• **TASK BRIEF**
Down to the last line, reproduce the data below exactly.

======

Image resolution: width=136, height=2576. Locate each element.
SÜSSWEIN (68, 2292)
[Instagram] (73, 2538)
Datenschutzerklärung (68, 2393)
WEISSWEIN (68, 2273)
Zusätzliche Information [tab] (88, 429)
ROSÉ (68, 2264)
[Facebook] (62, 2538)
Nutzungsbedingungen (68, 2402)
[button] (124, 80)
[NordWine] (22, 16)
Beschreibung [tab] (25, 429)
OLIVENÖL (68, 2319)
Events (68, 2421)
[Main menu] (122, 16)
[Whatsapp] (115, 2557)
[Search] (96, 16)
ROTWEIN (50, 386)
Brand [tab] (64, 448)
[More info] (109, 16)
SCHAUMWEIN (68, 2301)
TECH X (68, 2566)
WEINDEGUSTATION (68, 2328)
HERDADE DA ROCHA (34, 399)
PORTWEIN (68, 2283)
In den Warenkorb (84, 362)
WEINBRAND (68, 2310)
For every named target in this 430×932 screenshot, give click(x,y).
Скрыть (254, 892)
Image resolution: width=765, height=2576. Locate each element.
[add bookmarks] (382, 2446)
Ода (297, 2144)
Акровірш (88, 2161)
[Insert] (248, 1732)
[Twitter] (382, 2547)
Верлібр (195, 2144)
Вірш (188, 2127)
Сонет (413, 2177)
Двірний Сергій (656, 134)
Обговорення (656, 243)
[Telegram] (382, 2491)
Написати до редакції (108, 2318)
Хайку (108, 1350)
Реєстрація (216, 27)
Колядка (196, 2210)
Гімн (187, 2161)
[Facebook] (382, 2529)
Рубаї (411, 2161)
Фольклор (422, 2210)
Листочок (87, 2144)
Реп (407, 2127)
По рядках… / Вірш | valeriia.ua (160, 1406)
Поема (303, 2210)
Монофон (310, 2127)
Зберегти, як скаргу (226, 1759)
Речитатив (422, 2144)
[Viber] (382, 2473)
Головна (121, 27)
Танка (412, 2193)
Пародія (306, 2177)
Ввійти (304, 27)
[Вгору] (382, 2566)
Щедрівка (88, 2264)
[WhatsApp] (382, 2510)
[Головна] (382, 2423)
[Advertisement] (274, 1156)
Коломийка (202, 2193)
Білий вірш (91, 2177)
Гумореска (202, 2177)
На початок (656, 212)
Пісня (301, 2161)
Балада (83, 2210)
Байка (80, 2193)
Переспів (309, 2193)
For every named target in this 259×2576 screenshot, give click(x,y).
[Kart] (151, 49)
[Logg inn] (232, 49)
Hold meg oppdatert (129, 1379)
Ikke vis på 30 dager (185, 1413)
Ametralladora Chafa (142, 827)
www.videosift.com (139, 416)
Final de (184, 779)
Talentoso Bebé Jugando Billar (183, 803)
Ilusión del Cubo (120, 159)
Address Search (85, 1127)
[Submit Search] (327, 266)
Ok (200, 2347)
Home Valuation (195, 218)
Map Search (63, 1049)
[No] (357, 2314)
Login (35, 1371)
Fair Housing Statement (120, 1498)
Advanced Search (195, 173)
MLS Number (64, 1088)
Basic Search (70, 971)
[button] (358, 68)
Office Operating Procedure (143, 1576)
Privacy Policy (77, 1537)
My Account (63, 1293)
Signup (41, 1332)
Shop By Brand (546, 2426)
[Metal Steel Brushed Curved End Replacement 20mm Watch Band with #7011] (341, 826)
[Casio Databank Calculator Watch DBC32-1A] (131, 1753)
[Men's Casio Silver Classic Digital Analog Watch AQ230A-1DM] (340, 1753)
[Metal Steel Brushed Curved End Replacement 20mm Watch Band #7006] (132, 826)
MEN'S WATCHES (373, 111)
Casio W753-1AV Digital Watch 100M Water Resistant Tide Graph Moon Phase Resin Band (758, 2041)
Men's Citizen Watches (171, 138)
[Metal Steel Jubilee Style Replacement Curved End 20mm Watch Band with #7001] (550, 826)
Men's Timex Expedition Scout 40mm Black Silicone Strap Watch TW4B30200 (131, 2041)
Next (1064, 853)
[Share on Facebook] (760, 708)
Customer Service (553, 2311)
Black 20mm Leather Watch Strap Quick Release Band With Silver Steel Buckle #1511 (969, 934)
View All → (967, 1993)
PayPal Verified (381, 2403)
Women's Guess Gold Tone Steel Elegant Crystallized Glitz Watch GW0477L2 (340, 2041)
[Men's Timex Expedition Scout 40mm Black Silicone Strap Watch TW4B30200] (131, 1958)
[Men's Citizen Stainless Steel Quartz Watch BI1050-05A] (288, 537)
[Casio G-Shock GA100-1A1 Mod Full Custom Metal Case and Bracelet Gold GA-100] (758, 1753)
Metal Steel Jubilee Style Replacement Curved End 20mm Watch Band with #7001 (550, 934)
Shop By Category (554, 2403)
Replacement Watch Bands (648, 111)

======

• **RESPONSE BELOW**
Image resolution: width=136, height=2576. Locate each element.
SÜSSWEIN (68, 2292)
[Instagram] (73, 2538)
Datenschutzerklärung (68, 2393)
WEISSWEIN (68, 2273)
Zusätzliche Information [tab] (88, 429)
ROSÉ (68, 2264)
[Facebook] (62, 2538)
Nutzungsbedingungen (68, 2402)
[button] (124, 80)
[NordWine] (22, 16)
Beschreibung [tab] (25, 429)
OLIVENÖL (68, 2319)
Events (68, 2421)
[Main menu] (122, 16)
[Whatsapp] (115, 2557)
[Search] (96, 16)
ROTWEIN (50, 386)
Brand [tab] (64, 448)
[More info] (109, 16)
SCHAUMWEIN (68, 2301)
TECH X (68, 2566)
WEINDEGUSTATION (68, 2328)
HERDADE DA ROCHA (34, 399)
PORTWEIN (68, 2283)
In den Warenkorb (84, 362)
WEINBRAND (68, 2310)
For every named target in this 430×932 screenshot, give click(x,y).
Скрыть (254, 892)
Image resolution: width=765, height=2576. Locate each element.
[add bookmarks] (382, 2446)
Ода (297, 2144)
Акровірш (88, 2161)
[Insert] (248, 1732)
[Twitter] (382, 2547)
Верлібр (195, 2144)
Вірш (188, 2127)
Сонет (413, 2177)
Двірний Сергій (656, 134)
Обговорення (656, 243)
[Telegram] (382, 2491)
Написати до редакції (108, 2318)
Хайку (108, 1350)
Реєстрація (216, 27)
Колядка (196, 2210)
Гімн (187, 2161)
[Facebook] (382, 2529)
Рубаї (411, 2161)
Фольклор (422, 2210)
Листочок (87, 2144)
Реп (407, 2127)
По рядках… / Вірш | valeriia.ua (160, 1406)
Поема (303, 2210)
Монофон (310, 2127)
Зберегти, як скаргу (226, 1759)
Речитатив (422, 2144)
[Viber] (382, 2473)
Головна (121, 27)
Танка (412, 2193)
Пародія (306, 2177)
Ввійти (304, 27)
[Вгору] (382, 2566)
Щедрівка (88, 2264)
[WhatsApp] (382, 2510)
[Головна] (382, 2423)
[Advertisement] (274, 1156)
Коломийка (202, 2193)
Білий вірш (91, 2177)
Гумореска (202, 2177)
На початок (656, 212)
Пісня (301, 2161)
Балада (83, 2210)
Байка (80, 2193)
Переспів (309, 2193)
For every named target in this 259×2576 screenshot, give click(x,y).
[Kart] (151, 49)
[Logg inn] (232, 49)
Hold meg oppdatert (129, 1379)
Ikke vis på 30 dager (185, 1413)
Ametralladora Chafa (142, 827)
www.videosift.com (139, 416)
Final de (184, 779)
Talentoso Bebé Jugando Billar (183, 803)
Ilusión del Cubo (120, 159)
Address Search (85, 1127)
[Submit Search] (327, 266)
Ok (200, 2347)
Home Valuation (195, 218)
Map Search (63, 1049)
[No] (357, 2314)
Login (35, 1371)
Fair Housing Statement (120, 1498)
Advanced Search (195, 173)
MLS Number (64, 1088)
Basic Search (70, 971)
[button] (358, 68)
Office Operating Procedure (143, 1576)
Privacy Policy (77, 1537)
My Account (63, 1293)
Signup (41, 1332)
Shop By Brand (546, 2426)
[Metal Steel Brushed Curved End Replacement 20mm Watch Band with #7011] (341, 826)
[Casio Databank Calculator Watch DBC32-1A] (131, 1753)
[Men's Casio Silver Classic Digital Analog Watch AQ230A-1DM] (340, 1753)
[Metal Steel Brushed Curved End Replacement 20mm Watch Band #7006] (132, 826)
MEN'S WATCHES (373, 111)
Casio W753-1AV Digital Watch 100M Water Resistant Tide Graph Moon Phase Resin Band (758, 2041)
Men's Citizen Watches (171, 138)
[Metal Steel Jubilee Style Replacement Curved End 20mm Watch Band with #7001] (550, 826)
Men's Timex Expedition Scout 40mm Black Silicone Strap Watch TW4B30200 (131, 2041)
Next (1064, 853)
[Share on Facebook] (760, 708)
Customer Service (553, 2311)
Black 20mm Leather Watch Strap Quick Release Band With Silver Steel Buckle #1511 (969, 934)
View All → (967, 1993)
PayPal Verified (381, 2403)
Women's Guess Gold Tone Steel Elegant Crystallized Glitz Watch GW0477L2 (340, 2041)
[Men's Timex Expedition Scout 40mm Black Silicone Strap Watch TW4B30200] (131, 1958)
[Men's Citizen Stainless Steel Quartz Watch BI1050-05A] (288, 537)
[Casio G-Shock GA100-1A1 Mod Full Custom Metal Case and Bracelet Gold GA-100] (758, 1753)
Metal Steel Jubilee Style Replacement Curved End 20mm Watch Band with #7001 (550, 934)
Shop By Category (554, 2403)
Replacement Watch Bands (648, 111)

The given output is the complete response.